3.3. Structural HRTF Models
According to the structural modeling approach, the contributions to the HRTF of the user’s head, pinnae, torso, and shoulders, each accounting for some well-defined physical phenomena, are treated separately and modeled with a corresponding filtering element [37]. The global HRTF model is then constructed by combining all the considered effects [116]. Structural modeling opens to an interesting form of content adaptation to the user’s anthropometry, since parameters of the rendering blocks can be estimated from physical data, fitted, and finally related to anthropometric measurements.

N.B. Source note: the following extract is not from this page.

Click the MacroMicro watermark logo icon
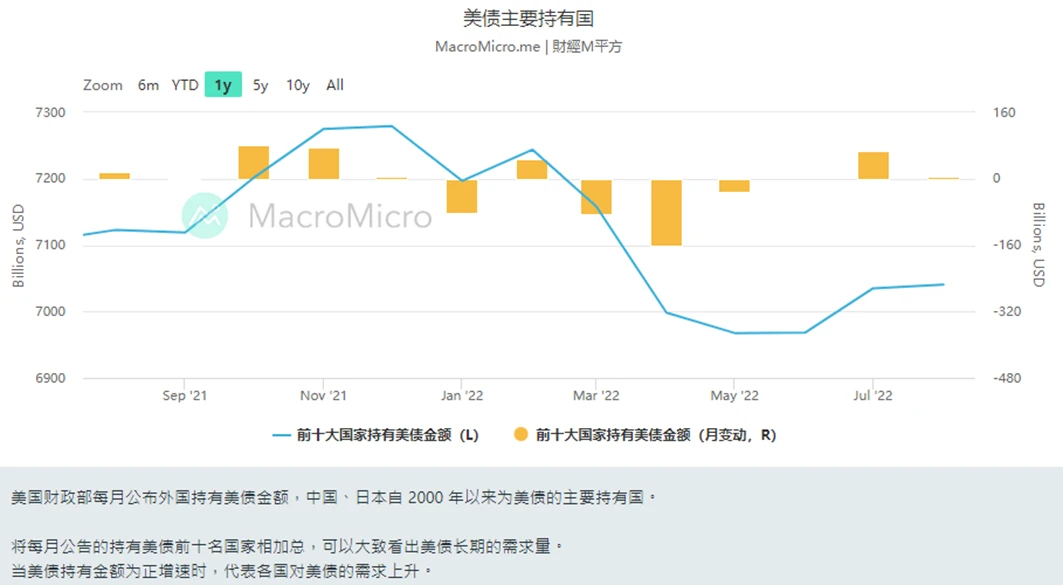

Structural models typically assume a spherical or ellipsoidal geometry for both the head and torso, as discussed in the previous subsection. Effective customizations of the spherical head radius given the head dimensions were proposed [117, 118], resulting in a close agreement with experimental ITDs and ILDs, respectively. Alternatively, ITD can be synthesized separately using individual morphological data [119]. An ellipsoidal torso can also be easily customized for a specific subject by directly defining control points for its three axes on the subject’s torso [114]. Furthermore, a great variety of pinna models is available in the literature, ranging from simple reflection models [120] and geometric models [121] to more complex physical models that treat the pinna either as a configuration of cavities [122] or as a reflecting surface [29]. Structural models of the pinna, simulating its resonant and reflective behaviors in two separate filter blocks, were also proposed [123–125].
Algazi et al. [93] suggested using a number of one-dimensional anthropometric measurements for HRTF fitting through regression methods or other machine learning techniques. This approach was recently pursued in a number of studies [126–129] investigating the correspondence between anthropometric parameters and HRTF shape. When suitable processing is performed on HRTFs, clear relations with anthropometry emerge. For instance, Middlebrooks [130] reported a correlation between pinna size and center frequencies of HRTF peaks and notches and argued that similarly shaped ears that differ in size just by a scale factor produce similarly shaped HRTFs that are scaled in frequency. Further evidence of the correspondence between pinna shape and HRTF peaks [123, 131, 132] and notches [125, 133, 134] is provided in a number of following works. The use of such knowledge leads to the effective parametrization of structural pinna models based on anthropometric parameters, which suggests an improvement in median plane localization with respect to generic HRTFs [135, 136].
3.4. Numerical HRTF Simulations
Numerical methods typically require as input a 3D mesh of the subject, in particular the head and torso, and include approaches such as finite-difference time domain (FDTD) methods [108], the finite element method (FEM) [137], and the boundary element method (BEM) [138].
Recent literature has focused on the BEM. It is known that high-resolution meshes are needed in order to effectively simulate HRTFs with the BEM, especially for the pinna area. Low mesh resolution results indeed in simulated HRTFs that greatly differ from acoustically measured HRTFs at high frequencies, thus destroying elevation cues [139]. However, as the number of mesh elements grows, memory requirements and computational load grow even faster [140]. Recent works introduced the fast multipole method (FMM) and the reciprocity principle (i.e., interchanging sources and receivers) in order to face BEM efficiency issues [140, 141]. Ultimately, localization performances of simulated HRTFs through the BEM were found to be similar to those observed with acoustically measured HRTFs [142], and databases of simulated HRTFs [143] as well as open-source tools for calculating HRTFs through the BEM given a head mesh as input [144] are available online.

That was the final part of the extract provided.